A. I do not know, but I do know of individual statements by
State Secretary Zernatto, the head of the Fatherland Front,
from which I can conclude that a conversation between
Minister Zernatto and Seyss-Inquart at which this talk was
mentioned must have taken place.

Q. It can therefore be assumed that, through Zernatto,
Schuschnigg also learned of it?

A. Yes, I assume so.

Q. Now we will pass over events until we come to March.
Schuschnigg planned a plebiscite. Do you know whether
Schuschnigg informed Seyss-Inquart of this and discussed it
with him?

A. Yes, Seyss-Inquart was informed of it. I learned that an
agreement between Seyss-Inquart and the Chancellor was
reached on about the 10th of March. The Chancellor told me
that Seyss-Inquart had declared himself willing to speak on
the radio in favour of the election.

Q. When Glaise Horstenau reported that there was a threat of
invasion, did you, in your capacity as Foreign Minister,
inform the foreign powers of this?

A. Yes. I did not receive a direct report from Glaise
Horstenau. I learned of the critical situation only from the
ultimatum which demanded the cancellation of the plebiscite
planned by the Chancellor on the 13th March. From then on,
there was constant contact during the 11th March with the
diplomatic corps in Vienna, and later, during the hours
which followed, with our foreign representatives also.

Q. Then, the demands of the German Reich followed closely
upon one another. Especially, the demand was made that
Schuschnigg should resign. The ministers were assembled, and
a member of the government is said to have told
Seyss-Inquart the following:

                                                  [Page 203]

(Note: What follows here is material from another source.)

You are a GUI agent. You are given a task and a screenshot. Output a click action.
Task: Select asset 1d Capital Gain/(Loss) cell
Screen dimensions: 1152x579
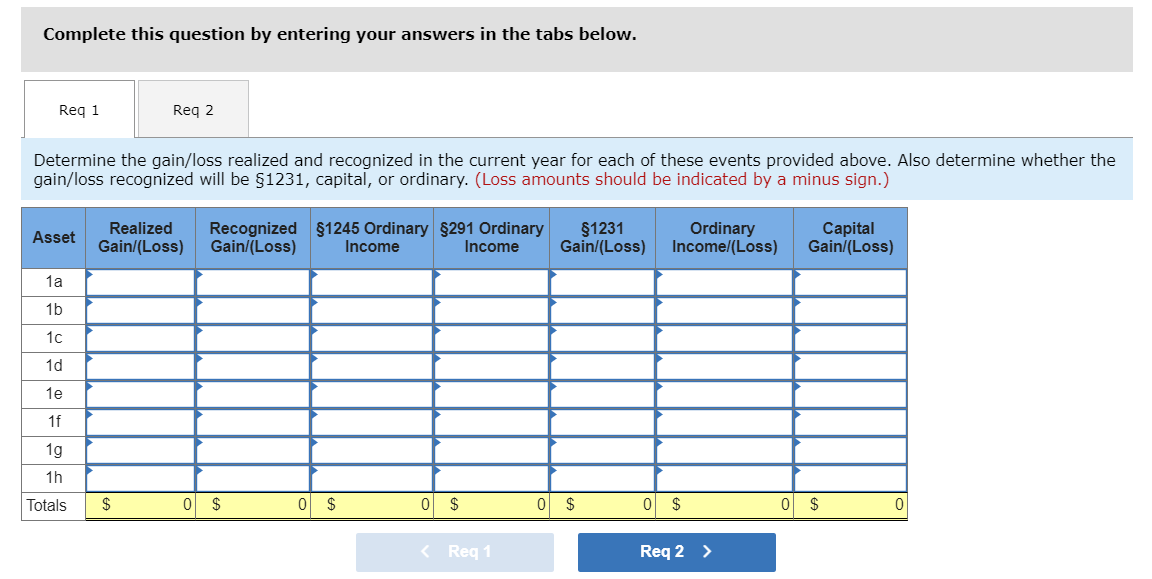[848, 365]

  "We now see clearly that the Reich is putting an end to
  Austria. It would be best for Seyss-Inquart to take over
  the office of Chancellor so that the transition may at
  least be bearable."

Do you remember such a statement?

A. No. Only later did I hear of a statement by Minister
Glaise Horstenau which contained this request to

Q. Did you have the impression that with the farewell speech
of Schuschnigg, the Fatherland Front which was directed by
him had also collapsed?

A. I believe the question does not quite fit the situation.
The resignation of the Chancellor was demanded by ultimatum,
and finally the State itself was taken over so that the
Fatherland Front no longer existed. With the entry of the
German troops, National Socialism had become a reality and
developments showed that it did not permit the Fatherland
Front to live any longer.

Q. Seyss-Inquart was then appointed Chancellor. He set up
his cabinet, and you, witness, were proposed as Foreign
Minister, is that correct?

A. That is correct. I refused. I was requested again and I
refused again, and I was asked to give my reasons.
Seyss-Inquart told me that he intended to keep Austria
independent as long as possible, but he was afraid that with
his government, which had a National Socialist majority, he
would encounter difficulties in the West. Therefore, he
wanted to retain my diplomatic experience and connections
for the government. He added that he intended to create a
broader platform for this government by calling in positive
Austrian representatives.

Q. Did you find the names of such positive Austrians on the
list of ministers?

A. There were names of men like these. I have puzzled about
it myself, but I cannot recall any individual names with any

Q. Do you know why another list of ministers was drawn up,
which was the final list?

A. In the evening State Secretary Keppler arrived from
Berlin, and, as I learned later, he rejected me, and others,
too, I believe. I think I can remember one name. I believe
that he suggested at the request of Berlin that Weber should
take over the foreign ministry. Thus this list was discarded
and Seyss-Inquart no longer tried to dissuade me to go back
on my decision.

Q. Do you believe that Seyss-Inquart had the intention of
keeping Austria independent, even under National Socialist

A. As a witness, I can only say what I know. Opinions are
very difficult to express. I have stated what he told me.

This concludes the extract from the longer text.